Early effects of ozoralizumab 30 mg in patients with rheumatoid arthritis and inadequate response to methotrexate: a post hoc trajectory analysis of the phase II/III OHZORA trial.

Abstract

Objective: This study assessed the early effects of ozoralizumab (OZR) 30 mg in patients with rheumatoid arthritis (RA) with inadequate response to methotrexate (MTX-IR), drawing on OHZORA trial data for efficacy and safety insights.

Methods: The study included 141 patients with RA from the OHZORA trial, initiated on OZR 30 mg. The primary measure was the rate of achieving low disease activity (LDA) by the Clinical Disease Activity Index (CDAI) 3 days post-OZR initiation. Growth mixture modelling (GMM) of CDAI trajectories was performed to enable a more detailed analysis of the impact of OZR on disease activity improvement.
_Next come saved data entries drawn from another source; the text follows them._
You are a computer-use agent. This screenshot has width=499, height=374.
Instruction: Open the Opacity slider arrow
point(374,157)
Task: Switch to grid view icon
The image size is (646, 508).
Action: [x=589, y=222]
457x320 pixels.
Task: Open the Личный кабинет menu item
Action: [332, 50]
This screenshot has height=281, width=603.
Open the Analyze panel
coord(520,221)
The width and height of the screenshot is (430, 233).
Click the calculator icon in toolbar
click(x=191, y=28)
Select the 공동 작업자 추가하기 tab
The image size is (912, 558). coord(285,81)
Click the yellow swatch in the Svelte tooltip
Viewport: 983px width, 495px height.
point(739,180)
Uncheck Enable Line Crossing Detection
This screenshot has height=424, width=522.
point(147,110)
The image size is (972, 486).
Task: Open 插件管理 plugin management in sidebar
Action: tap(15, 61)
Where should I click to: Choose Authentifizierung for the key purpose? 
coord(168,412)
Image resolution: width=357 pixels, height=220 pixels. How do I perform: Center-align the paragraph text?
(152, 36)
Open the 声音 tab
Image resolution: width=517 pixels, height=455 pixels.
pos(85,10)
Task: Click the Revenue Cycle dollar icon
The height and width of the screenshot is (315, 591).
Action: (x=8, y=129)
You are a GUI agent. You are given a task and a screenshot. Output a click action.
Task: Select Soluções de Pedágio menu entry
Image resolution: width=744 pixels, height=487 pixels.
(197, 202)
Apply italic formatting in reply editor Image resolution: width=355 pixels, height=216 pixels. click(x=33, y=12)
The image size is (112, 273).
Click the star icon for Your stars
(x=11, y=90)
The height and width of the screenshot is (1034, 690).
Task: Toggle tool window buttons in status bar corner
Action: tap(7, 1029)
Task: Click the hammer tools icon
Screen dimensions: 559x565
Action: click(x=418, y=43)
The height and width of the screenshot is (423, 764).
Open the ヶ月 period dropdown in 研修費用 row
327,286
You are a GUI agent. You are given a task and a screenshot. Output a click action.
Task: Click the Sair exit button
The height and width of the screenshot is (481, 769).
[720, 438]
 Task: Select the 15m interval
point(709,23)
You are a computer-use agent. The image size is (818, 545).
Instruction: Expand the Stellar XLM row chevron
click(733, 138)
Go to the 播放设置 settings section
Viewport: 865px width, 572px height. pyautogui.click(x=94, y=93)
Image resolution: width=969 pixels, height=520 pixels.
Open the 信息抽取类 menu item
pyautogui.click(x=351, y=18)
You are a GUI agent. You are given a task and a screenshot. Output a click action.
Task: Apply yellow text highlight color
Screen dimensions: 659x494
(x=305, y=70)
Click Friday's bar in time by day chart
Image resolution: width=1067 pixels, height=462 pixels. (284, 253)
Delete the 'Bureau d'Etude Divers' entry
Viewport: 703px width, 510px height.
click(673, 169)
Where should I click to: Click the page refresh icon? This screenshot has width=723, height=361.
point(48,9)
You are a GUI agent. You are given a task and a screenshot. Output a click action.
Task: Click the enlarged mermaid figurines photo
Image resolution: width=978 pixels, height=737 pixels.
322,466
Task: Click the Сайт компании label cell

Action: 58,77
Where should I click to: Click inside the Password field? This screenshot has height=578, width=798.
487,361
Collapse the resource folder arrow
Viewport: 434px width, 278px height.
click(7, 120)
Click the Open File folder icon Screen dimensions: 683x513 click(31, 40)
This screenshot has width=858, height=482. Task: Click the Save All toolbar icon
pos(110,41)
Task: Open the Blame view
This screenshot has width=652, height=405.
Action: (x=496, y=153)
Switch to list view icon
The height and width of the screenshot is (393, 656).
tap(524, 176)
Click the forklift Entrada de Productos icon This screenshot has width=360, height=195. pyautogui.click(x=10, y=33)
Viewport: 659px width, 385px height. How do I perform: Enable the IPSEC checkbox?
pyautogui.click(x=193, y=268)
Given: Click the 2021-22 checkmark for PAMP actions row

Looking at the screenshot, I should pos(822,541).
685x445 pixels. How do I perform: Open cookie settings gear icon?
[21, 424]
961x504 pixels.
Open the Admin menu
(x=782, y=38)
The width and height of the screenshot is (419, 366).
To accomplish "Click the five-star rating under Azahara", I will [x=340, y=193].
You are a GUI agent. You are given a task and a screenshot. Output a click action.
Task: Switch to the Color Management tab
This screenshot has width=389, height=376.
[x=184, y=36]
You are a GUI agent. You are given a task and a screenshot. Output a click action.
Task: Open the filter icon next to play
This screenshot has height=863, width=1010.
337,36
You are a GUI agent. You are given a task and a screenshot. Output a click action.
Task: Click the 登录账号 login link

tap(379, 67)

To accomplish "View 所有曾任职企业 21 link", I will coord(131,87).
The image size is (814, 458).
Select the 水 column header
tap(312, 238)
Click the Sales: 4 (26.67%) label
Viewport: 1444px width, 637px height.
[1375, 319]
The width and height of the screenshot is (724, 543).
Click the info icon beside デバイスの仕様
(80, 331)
Results: The retention rate of OZR up to 52 weeks was 87.9% (n=124). The LDA achievement rate on the third day of OZR introduction was 12.8% (n=18), and by week 52, 70.9% (n=100) had improved to LDA. Three distinct groups were identified using GMM: one group (n=78) reached LDA within 4 weeks of OZR initiation and maintained LDA up to week 52. Multiple logistic regression analysis revealed that both low baseline C-reactive protein (CRP) and low CDAI were independently associated with group membership.

Conclusion: OZR 30 mg demonstrated both immediate and sustained efficacy in MTX-IR patients with RA. Multivariate analysis suggested that both baseline inflammation and disease activity-represented by CRP and CDAI-may independently influence treatment response. However, residual confounding due to baseline disease activity cannot be completely excluded, and this remains a limitation of the present study.